Among global respondents, it was found that 76% do not have a single insurance policy suited to the risks they face, even though 99% of companies surveyed plan to expand and 72% noted growth in request. Business leaders recognized cybersecurity and regulation as the top risks.

Here are some of the findings:

  • 24% have a single industry-tailored policy that covers them for almost or everything
  • 34% have a number of separate insurance policies, some or all of which are industry-specific
  • 33% have a single policy that covers almost everything but is not suitable
  • 9% have a number of distinct fonts, none of which are appropriate for their industry
  • 62% have no coverage for technological errors or omissions resulting in bodily injury
  • 69% are not covered for medical malpractice due to incorrect data resulting in bodily harm
  • 37% are covered for bodily injury due to remote care

“In our experience, the leading cause of loss continues to be allegations of medical negligence or medical malpractice,” said Beazley’s Keri Marmorek, head of claims think tank for various medical and life sciences. “These are mostly traditional-type claims, but now a growing number are coming from patient use of a medical platform or app.”
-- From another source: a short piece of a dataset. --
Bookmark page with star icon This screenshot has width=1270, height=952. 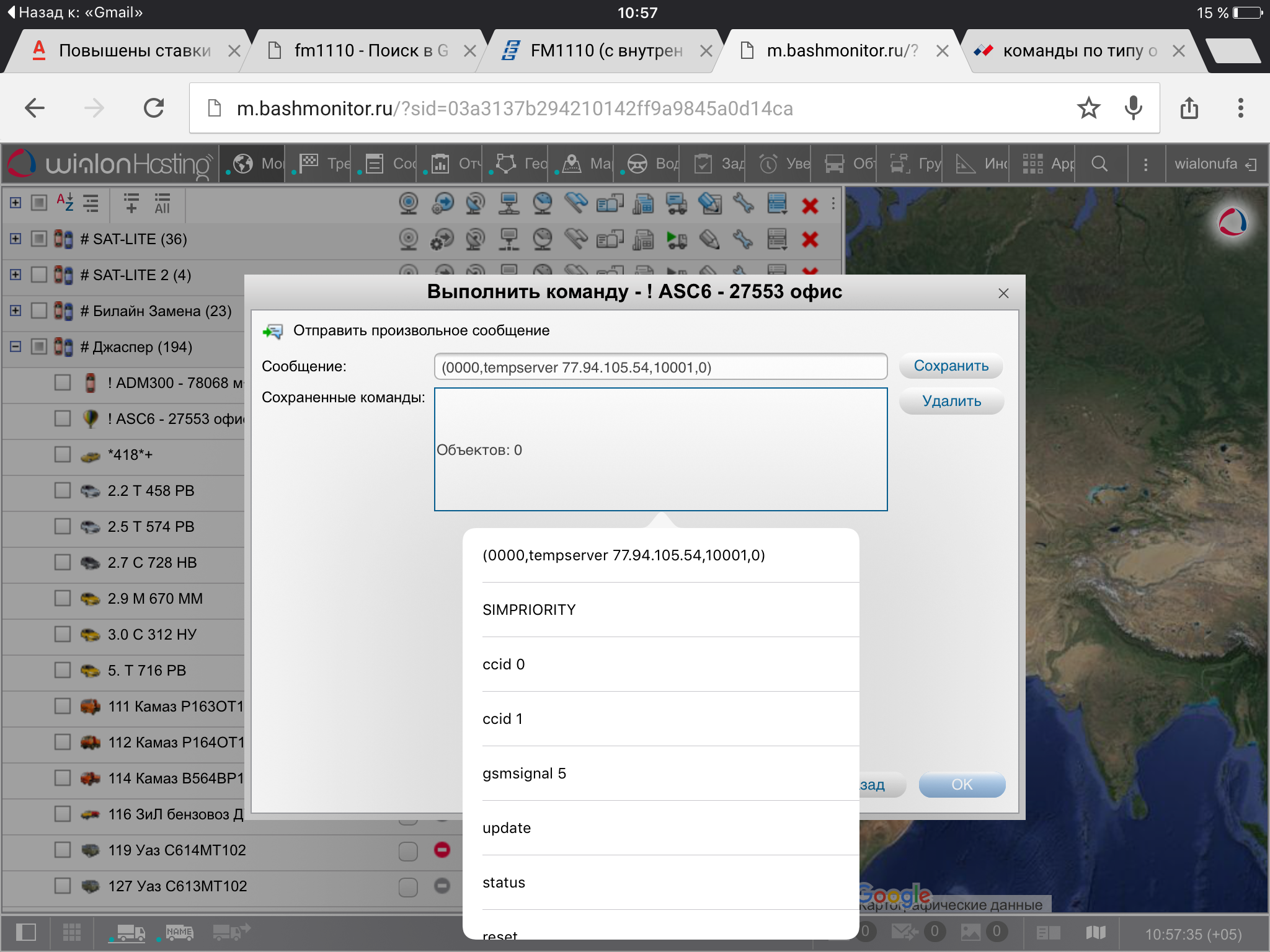[1088, 108]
In the meantime, below are the top risks to digital health and wellbeing companies around the world.

Risks

UK

WE

Canada

Asia

Meet regulatory requirements

24%

8%

13%

27%

Regulatory or historical restrictions limiting growth

16%

19%

20%

17%

Economic uncertainty

17%

17%

13%

21%

Supply chain and manufacturing instability

17%

20%

20%

9%

Achieve a minimum financial performance

17%

12%

17%

16%

Ability to recruit, retain and check practitioner references

16%

15%

16%

16%

Invoicing errors for contract companies

16%

13%

17%

13%

Inflation

13%

13%

19%

11%

Inability to secure investment

12%

17%

9%

13%

Keeping up with the pace of growth

12%

15%

9%

11%

Stay up to date with regulatory requirements

13%

11%

12%

9%

Competition

5%

12%

seven%

13%

Evan Smith, Global Head of Diverse Medical and Life Sciences at Beazley, said, “As opportunities abound and economic imperatives compel accelerated innovation to drive profitability, the insurance needs of the healthcare industry and well-being will inevitably become more complex.

“Investment in cyber defense as well as broader risk and crisis management are all strategies identified by digital health companies to support growth in 2022. Such developments, while essential for the future of the digital health and wellbeing industry, will put additional pressure on the insurance industry to adapt and evolve new covers.

For Jennifer Schoenthal, global leader in virtual care products, the insurance industry must stay connected to the concerns of business leaders and work closely with customers as their businesses grow and digital health models evolve.